Our first pregnancy was a surprise, a much-wanted one but also a unicorn, "first try" kind of pregnancy. As my belly grew bigger, so did my insecurities. How do you even mom when you never saw motherhood in your future? I focused all my uncertainties on coming up with a plan for the delivery of my baby—which proved to be a terrible idea when my dreamed-of unmedicated vaginal birth turned into an emergency C-section. I couldn't even start motherhood the way I wanted, I thought. And that feeling happened again when I couldn't breastfeed and instead had to pump and bottle-feed. And once more, when all the stress from things not going my way turned into debilitating postpartum anxiety that left me not really enjoying my brand new baby.

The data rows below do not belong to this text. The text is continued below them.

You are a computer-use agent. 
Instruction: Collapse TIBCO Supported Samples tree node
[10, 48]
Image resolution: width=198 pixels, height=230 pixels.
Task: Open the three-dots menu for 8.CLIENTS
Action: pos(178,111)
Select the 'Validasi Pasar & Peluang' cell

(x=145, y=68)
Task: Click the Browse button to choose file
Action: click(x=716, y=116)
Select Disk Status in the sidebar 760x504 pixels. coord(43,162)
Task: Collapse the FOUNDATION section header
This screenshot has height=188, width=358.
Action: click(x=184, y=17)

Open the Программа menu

As my baby grew, slowly so did my confidence that I could do this. When he would tumble to the ground while learning how to walk and only my hugs could calm him, I felt invincible. But on the nights he wouldn't sleep—whether because he was going through a regression, a leap, a teeth eruption or just a full moon—I would break down in tears to my husband telling him that he was a better parent than me.

Then I found out I was pregnant again, and that this time it was twins. I panicked. I really cannot do two babies at the same time. I kept repeating that to myself (and to my poor husband) at every single appointment we had because I was just terrified. He, of course, thought I could absolutely do it, and he got me through a very hard pregnancy.

When the twins were born at full term and just as big as singleton babies, I still felt inadequate, despite the monumental effort I had made to grow these healthy babies and go through a repeat C-section to make sure they were both okay. I still felt my skin crawl when they cried and thought, What if I can't calm them down? I still turned to my husband for diaper changes because I wasn't a good enough mom for twins.

My husband reminded me (and still does) that I am exactly what my babies need. That I am enough. A phrase that has now become my mantra, both in motherhood and beyond, because as my husband likes to say, I'm the queen of selling myself short on everything.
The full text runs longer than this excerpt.